POLÍCIA
27/07/2026 às 11:37 por João Gomes


PF investiga 753 casos de crimes eleitorais em 2026

PF investiga 753 casos de crimes eleitorais em 2026
Rafa Neddermeyer/Agência Brasil

Levantamento da Polícia Federal aponta média de quase quatro novos inquéritos por dia; falsidade ideológica, caixa dois e compra de votos estão entre os principais crimes investigados.

A menos de três meses das eleições de 2026, a Polícia Federal (PF) conduz 753 investigações relacionadas a crimes eleitorais instauradas entre janeiro e julho deste ano. O levantamento representa uma média de quase quatro novos casos por dia e reúne ocorrências envolvendo suspeitas de falsidade ideológica, caixa dois, inscrição fraudulenta de eleitores e compra de votos.

Os dados, divulgados pela corporação e repercutidos pelo portal R7, referem-se aos inquéritos policiais abertos no período. Nessa etapa, a PF realiza a coleta de provas para definir se haverá indiciamento dos investigados ou o arquivamento dos procedimentos.

Além dos inquéritos, a Polícia Federal contabiliza dois Termos Circunstanciados, destinados a infrações de menor potencial ofensivo, e oito ocorrências em que pessoas foram conduzidas a unidades da corporação após flagrantes de possíveis irregularidades eleitorais. Em cada situação, cabe ao delegado responsável definir a medida cabível, como prisão em flagrante, lavratura de termo circunstanciado ou outra providência prevista em lei.
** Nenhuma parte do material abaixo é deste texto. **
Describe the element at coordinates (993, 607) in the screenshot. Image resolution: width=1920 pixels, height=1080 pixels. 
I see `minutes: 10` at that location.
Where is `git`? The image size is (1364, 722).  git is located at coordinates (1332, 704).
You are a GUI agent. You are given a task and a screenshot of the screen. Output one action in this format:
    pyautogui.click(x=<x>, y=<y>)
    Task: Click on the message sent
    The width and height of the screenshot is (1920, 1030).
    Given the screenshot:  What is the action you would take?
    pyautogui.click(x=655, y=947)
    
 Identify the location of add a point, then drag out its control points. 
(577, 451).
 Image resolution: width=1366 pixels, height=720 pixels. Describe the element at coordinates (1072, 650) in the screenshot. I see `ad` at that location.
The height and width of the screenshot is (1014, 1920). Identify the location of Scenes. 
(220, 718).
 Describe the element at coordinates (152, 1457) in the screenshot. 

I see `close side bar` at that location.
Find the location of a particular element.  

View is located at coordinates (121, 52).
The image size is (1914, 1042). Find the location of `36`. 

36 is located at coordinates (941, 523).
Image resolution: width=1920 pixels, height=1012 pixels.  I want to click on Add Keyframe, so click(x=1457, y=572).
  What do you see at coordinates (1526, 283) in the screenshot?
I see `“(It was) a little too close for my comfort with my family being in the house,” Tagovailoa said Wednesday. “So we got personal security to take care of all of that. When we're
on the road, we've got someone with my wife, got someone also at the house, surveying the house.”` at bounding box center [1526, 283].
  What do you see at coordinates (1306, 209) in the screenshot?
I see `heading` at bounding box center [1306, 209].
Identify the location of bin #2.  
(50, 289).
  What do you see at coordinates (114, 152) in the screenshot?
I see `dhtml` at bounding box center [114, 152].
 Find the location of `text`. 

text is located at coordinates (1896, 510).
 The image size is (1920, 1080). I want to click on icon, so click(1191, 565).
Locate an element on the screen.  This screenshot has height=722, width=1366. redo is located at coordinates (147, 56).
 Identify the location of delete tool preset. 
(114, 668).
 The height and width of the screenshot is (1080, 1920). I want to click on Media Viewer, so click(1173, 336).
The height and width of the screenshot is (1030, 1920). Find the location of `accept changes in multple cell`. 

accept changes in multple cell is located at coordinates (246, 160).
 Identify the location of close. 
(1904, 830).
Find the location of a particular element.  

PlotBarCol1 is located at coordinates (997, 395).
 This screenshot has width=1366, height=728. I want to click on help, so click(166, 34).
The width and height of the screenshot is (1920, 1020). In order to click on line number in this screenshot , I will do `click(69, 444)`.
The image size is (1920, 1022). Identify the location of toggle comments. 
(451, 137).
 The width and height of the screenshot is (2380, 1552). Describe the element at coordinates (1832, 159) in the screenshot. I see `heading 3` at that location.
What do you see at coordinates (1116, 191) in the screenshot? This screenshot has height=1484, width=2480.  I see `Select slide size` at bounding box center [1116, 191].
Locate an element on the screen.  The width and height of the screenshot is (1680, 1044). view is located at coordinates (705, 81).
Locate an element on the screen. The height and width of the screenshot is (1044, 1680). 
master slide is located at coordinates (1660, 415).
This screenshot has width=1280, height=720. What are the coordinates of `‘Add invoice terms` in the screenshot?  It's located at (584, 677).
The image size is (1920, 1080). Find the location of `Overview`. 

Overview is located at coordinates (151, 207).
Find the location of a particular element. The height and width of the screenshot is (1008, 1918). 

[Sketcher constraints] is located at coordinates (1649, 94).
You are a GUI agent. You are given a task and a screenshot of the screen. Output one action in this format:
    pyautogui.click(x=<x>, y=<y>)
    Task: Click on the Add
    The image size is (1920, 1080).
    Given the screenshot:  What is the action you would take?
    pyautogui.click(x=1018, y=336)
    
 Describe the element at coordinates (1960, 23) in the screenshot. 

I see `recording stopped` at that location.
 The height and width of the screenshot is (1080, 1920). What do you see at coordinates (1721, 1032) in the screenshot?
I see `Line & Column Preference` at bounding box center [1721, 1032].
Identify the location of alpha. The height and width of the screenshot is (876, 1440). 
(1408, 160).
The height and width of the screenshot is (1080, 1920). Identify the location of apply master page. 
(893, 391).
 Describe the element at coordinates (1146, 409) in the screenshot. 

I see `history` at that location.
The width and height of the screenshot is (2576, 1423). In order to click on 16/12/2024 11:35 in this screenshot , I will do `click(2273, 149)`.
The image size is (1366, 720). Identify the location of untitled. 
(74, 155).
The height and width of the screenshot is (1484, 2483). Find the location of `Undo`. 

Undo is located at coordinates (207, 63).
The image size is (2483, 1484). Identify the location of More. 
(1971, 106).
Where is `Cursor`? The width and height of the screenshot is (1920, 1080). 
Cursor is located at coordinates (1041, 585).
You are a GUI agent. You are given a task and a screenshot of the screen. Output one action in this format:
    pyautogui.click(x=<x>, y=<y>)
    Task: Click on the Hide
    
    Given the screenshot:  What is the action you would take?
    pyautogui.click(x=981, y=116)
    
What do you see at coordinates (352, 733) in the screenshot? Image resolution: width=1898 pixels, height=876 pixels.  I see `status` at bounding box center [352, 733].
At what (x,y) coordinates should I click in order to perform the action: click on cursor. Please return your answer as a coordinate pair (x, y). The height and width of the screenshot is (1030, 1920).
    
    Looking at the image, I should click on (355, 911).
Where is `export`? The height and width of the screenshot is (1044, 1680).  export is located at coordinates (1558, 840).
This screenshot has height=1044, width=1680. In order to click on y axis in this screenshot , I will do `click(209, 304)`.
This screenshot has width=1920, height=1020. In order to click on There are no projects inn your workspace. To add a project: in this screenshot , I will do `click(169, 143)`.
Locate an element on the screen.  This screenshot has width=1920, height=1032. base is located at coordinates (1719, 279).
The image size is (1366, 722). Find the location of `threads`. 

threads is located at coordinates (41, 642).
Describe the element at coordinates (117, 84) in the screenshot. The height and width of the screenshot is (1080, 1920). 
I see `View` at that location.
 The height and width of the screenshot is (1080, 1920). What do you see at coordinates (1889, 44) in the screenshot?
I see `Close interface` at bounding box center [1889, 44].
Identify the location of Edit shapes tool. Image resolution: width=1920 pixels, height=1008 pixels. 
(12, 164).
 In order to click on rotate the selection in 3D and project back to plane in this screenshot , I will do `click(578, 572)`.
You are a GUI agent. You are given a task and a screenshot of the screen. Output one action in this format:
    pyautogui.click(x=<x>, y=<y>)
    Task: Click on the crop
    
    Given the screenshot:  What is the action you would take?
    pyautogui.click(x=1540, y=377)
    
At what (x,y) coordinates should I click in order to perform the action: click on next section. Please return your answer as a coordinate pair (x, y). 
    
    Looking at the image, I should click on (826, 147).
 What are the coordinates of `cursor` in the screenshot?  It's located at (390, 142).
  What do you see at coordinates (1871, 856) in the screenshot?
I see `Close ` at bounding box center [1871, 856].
Entre os estados, Ceará e Rio de Janeiro lideram o número de investigações, com 81 casos cada. Na sequência aparece o Maranhão, com 79 procedimentos. Na outra ponta do levantamento estão Acre, sem registros de inquéritos, Distrito Federal, com dois casos, e Roraima, com seis.

Embora a Polícia Federal não divulgue detalhes dos procedimentos em andamento, algumas decisões recentes da Justiça Eleitoral ilustram o tipo de irregularidade investigada.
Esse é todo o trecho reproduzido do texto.